Fig. 5. 3AP leads to dormant origin activation following replication fork stalling at early firing origins, as measured by transferase-activated end ligation sequencing.

(A) GSEA of RNA-seq–based transcriptome profiling using the C2 curated MSigDB gene sets for 3AP-treated IMR-32 and CLB-GA neuroblastoma cells. (B) GSEA shows a strongly significant overlap between up- and down-regulated gene signatures upon RRM2 knockdown and 3AP (IC₅₀) treatment of IMR-32 and CLB-GA neuroblastoma cells. (C) GSEA shows a significant enrichment of publicly available transcriptome profiles of C4-2 prostate cancer cells upon exposure with the RRM2 inhibitor COH29 (10 μM) in the transcriptomes of IMR-32 neuroblastoma cells treated with the RRM2 inhibitor 3AP. (D) GSEA shows a significant enrichment of publicly available transcriptome profiles of C4-2 prostate cancer cells upon exposure with the RRM2 inhibitor COH29 (10 μM) in the transcriptomes of CLB-GA neuroblastoma cells treated with the RRM2 inhibitor 3AP. (E) TrAEL-seq read density and read polarity plots for IMR-32 cells treated for 24 hours with 3AP IC₅₀ or DMSO alone.

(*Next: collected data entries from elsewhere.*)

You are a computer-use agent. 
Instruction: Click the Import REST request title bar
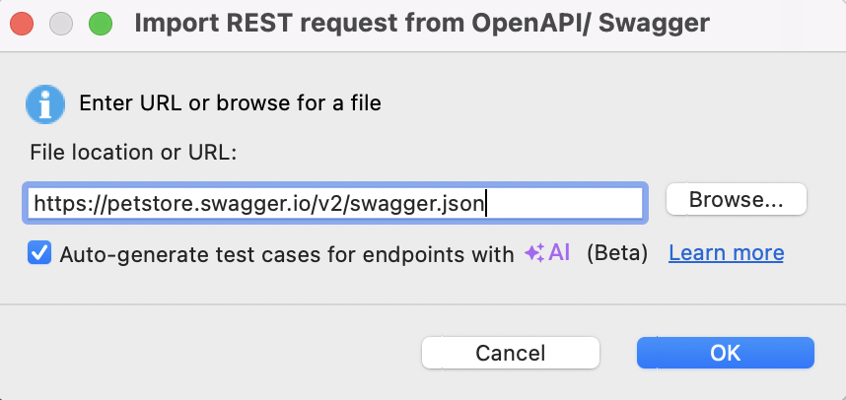(x=422, y=23)

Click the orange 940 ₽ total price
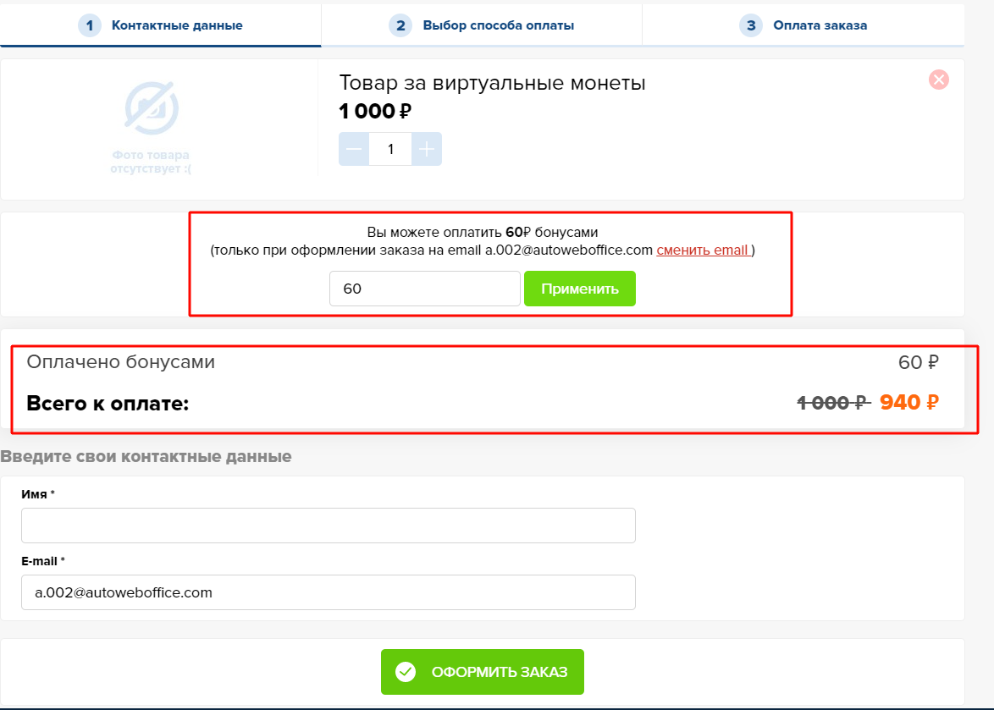(909, 402)
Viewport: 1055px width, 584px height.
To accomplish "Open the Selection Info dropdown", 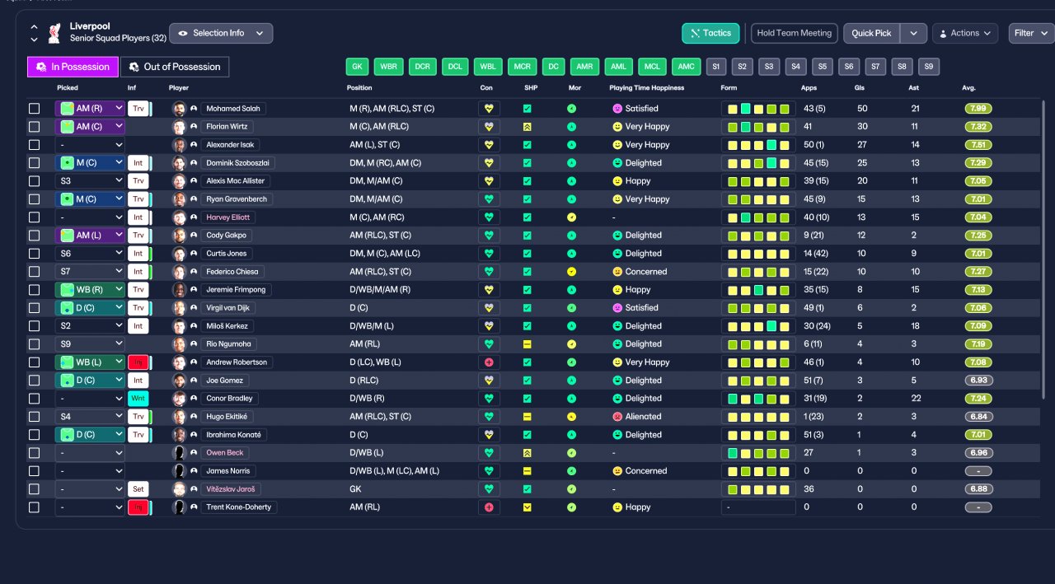I will click(221, 33).
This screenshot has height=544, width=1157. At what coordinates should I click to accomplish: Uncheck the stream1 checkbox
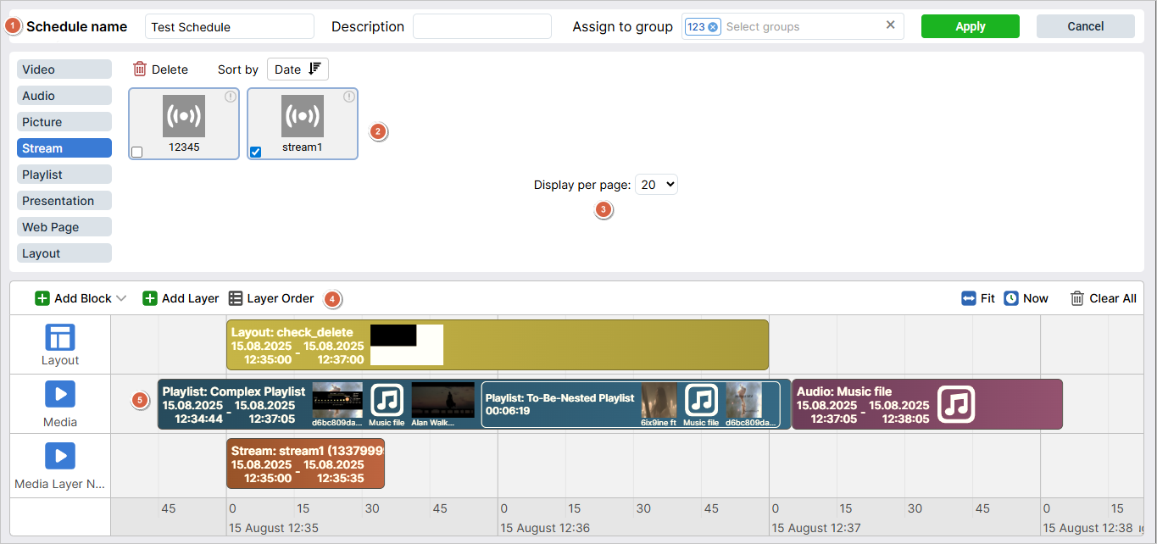256,152
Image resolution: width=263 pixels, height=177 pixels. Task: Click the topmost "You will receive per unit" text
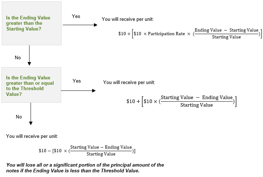[x=128, y=19]
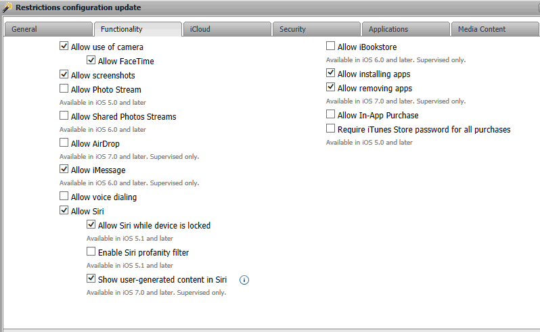Switch to the General tab

click(x=47, y=29)
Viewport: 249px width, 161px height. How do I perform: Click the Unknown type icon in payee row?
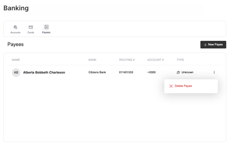point(178,72)
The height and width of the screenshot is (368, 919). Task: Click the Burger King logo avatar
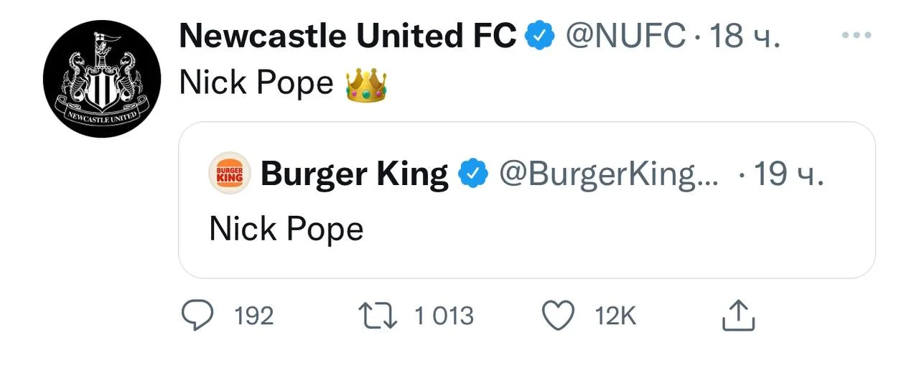(230, 174)
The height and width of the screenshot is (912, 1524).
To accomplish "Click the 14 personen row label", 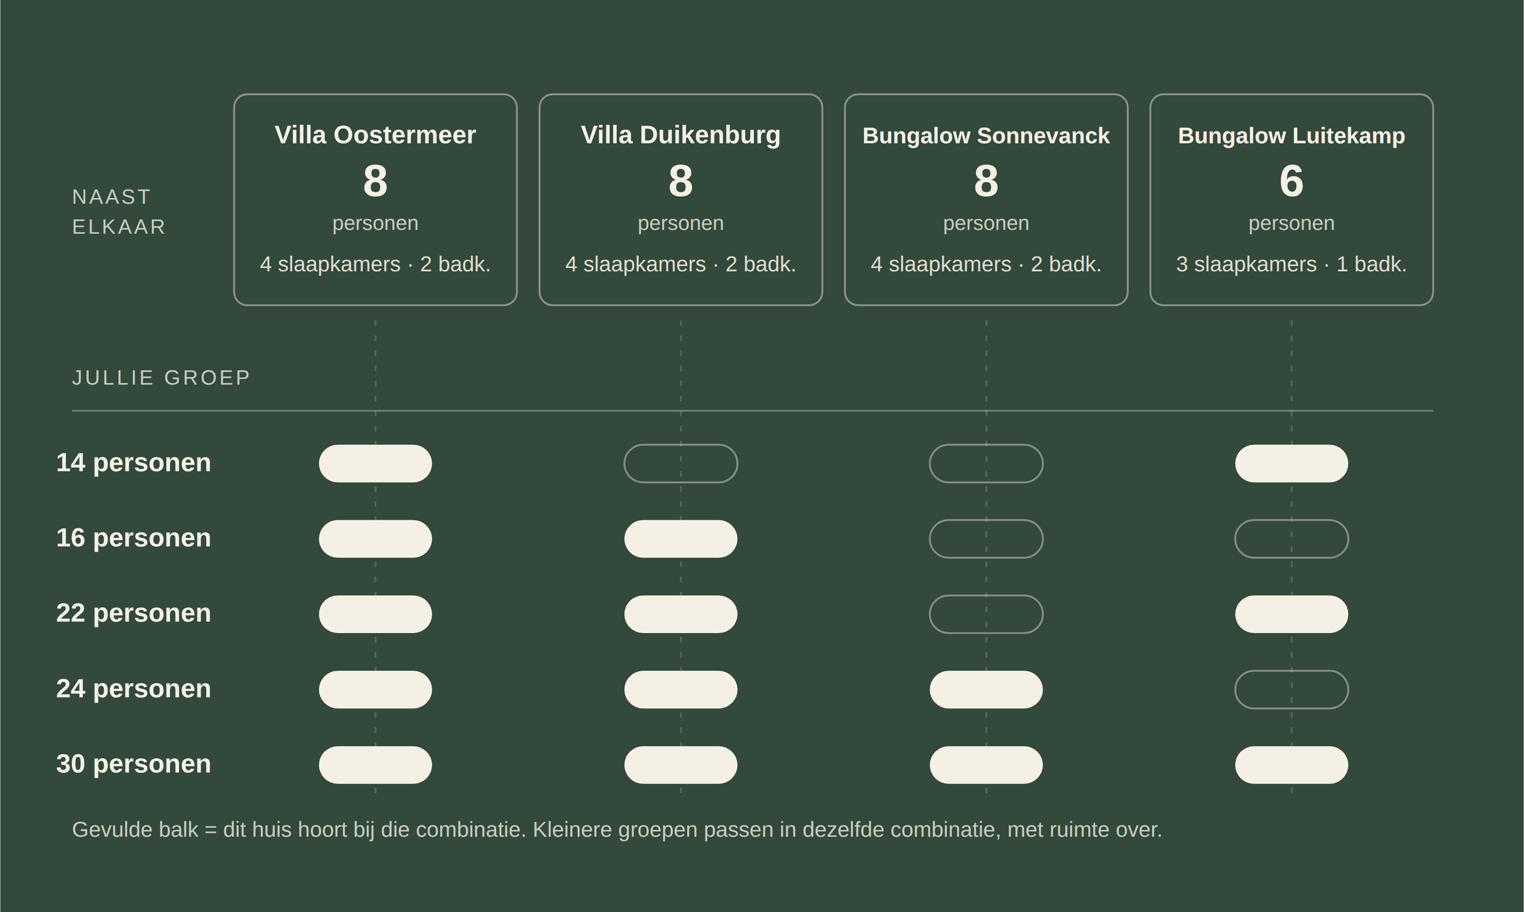I will click(133, 463).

Read polarity was quantified by (R − F)/(R + F); data shown is an average of two biological replicates. Orange bars represent regions replication IZs called from DMSO-only control samples, and gray boxes represent early replicating regions based on published Repli-Seq data (56). (F) PCA for the TrAEL-seq libraries. (G to I) Violin plots of TrAEL-seq read count distributions (corrected for probe length) from DMSO- and 3AP-treated IMR-32 cells and solid and dotted lines denote median, upper quartile, and lower quartile, respectively. (G) Comparison of replication IZs to a set of 8760 random regions of equivalent average size. (H) Comparison of replication IZs that do or do not overlap with early replicating regions [defined in (E)]. (I) Read counts for early versus late replicating genomic regions defined on the basis of Repli-Seq data (56).